20 June Moshi, Tanzania
Don't mention the V Word – why the East Africa Cup will tax the trumpet
'the East African Cup, an annual sport and education event in Tanzania – will be taxing spectators who bring vuvuzelas to spend the money on education programmes which benefit the youth of the region.'
The vuvuzela is a part of southern African sporting and cultural tradition and an essential part of the atmosphere the first African world celebration of football, or a kind of constant low pitched tinnitus which ruins football matches - it depends on your position.
The French team don't like them, and in today's Kenyan Nation newspaper the plastic trumpet was seen as, er, a political football as an editorial accused its critics in the 'Western media' of being anti-African in its condemnation of the buzzing.

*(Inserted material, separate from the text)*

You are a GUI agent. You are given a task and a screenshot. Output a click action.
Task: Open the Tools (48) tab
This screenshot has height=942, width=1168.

As vuvuzela fatigue sets in, over in Tanzania, East Africa Cup tournament organisers are taking a much more pragmatic approach to things: at the youth sports and development tournament spectators are encouraged to come along and make some noise with whatever comes to hand, but if you do want to add some vu vu voom to proceedings you are being asked to produce a voluntary donation towards the cost of organising the event.
It's important to note that before a ball is kicked all of the participants in the tournament, young people from Tanzania, Kenya, Uganda, Rwanda and Zambia, are made to go back to school; they participate in workshops on topics like leadership skills, first aid, HIV and AIDS awareness and conflict resolution.

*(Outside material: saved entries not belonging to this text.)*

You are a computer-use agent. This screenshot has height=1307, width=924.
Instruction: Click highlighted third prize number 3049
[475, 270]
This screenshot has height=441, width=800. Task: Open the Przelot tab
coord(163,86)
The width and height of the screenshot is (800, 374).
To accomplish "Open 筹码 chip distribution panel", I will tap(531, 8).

It's a learning curve for the people putting on the event too: there are training sessions for aspirant African referees and first aiders, and the organising committee get the experience of hosting a multinational sporting event – skills which range from project management, to financial planning to international diplomacy.
The tournament has been growing steadily over the last 10 years and in 2009 featured more than 1300 participants in an event whose winners included a team from Uganda featuring former child soldiers:
The voluntary 'vuvuzela tax' is a light-hearted way of bringing attention to the fact that for the tournament to thrive in the future it will need to be financially self-sufficient.
Currently partner organisations - in other words the youth teams and associations which provide the teams and organisational capacity to put on the event - contribute some costs, as do sponsors like Ultimate Security who provide guards to keep young people at the event safe.
Whilst the infrastructure at this event has volunteers at its core, a tournament of this scale costs in terms of travel, renting pitches, even providing healthy food for the several hundred young players.
Although audiences at this annual event aren't quite as high as a certain other event happening in South Africa right now, for those involved it truly is as magical.
Background/May press release:
The world is watching.
All eyes are on Africa this June – the glory, the sunshine, the skill and the spectacular setting: could this tournament be the best yet?
The East Africa Cup (EAC) now boasts 1300 participants from Zambia, Kenya, Tanzania, Rwanda and Uganda and whilst some people will be looking to South Africa for their summer football fix, Mount Kilimanjaro in Tanzania provides the stunning backdrop to the event whose aim is to 'empower youth through sports'.
In practical terms this means that the EAC is about more than football – in fact nobody kicks a ball until they have attended a morning workshop. These include topics like HIV and AIDS awareness, leadership skills and conflict resolution.
In fact the tournament brings together people who use sport in their community and young people from countries where contact has sometimes been through conflict.
Although the quality of the football is very high – teams that do well in the EAC typically go on to participate in the big Scandinavian tournaments like Dana Cup and Norway Cup, and often win their categories!
There is also an emphasis on improving the participation of girls. George Kamau, the chair of the Organization Committee, says: “The ideal objective is a gender ratio of 50/50 – the current ratio is 60/40 – but we are improving every year says.”
The participants are exposed to a unique blend of football and seminars encompassing issues like sports medicine, media training, leadership training, HIV aids awareness, conflict resolution, refereeing, coaching and cultural networking.
There are also media training seminars and activities at the event provided by a team from the BBC World Service Trust. These help journalists cover sport and development issues, and help community leaders use the media more effectively in their work.
The EAC is annually held in the picturesque town of Moshi, under the brooding glaciers of the magnificent Kilimanjaro – during the last ten days of June. This year’s official dates are from June 22 – 27.
The event hosts four categories – Under 16 girls and boys, and Under 13 girls and boys. One of the main objectives of the EAC is also to foster the development of girls participation in their respective communities. Seminars and athletic activities therefore put a major emphasis on improving the participation of girls.
Partners in the EAC are formally Norwegian People’s Aid (NPA), Kristen Idretts kontakt (KRIK), Mathare Youth Sports Association (MYSA), and Christian Sports Contact (CHRISC). Other supporting partners are BBC, Right to Play, Norway Cup, Norges Idrettsforbund, Fredskorpset, Statoil, Ultimate Security, Tanzania Football Federation, Tanzania National Sports Council, and NORAD.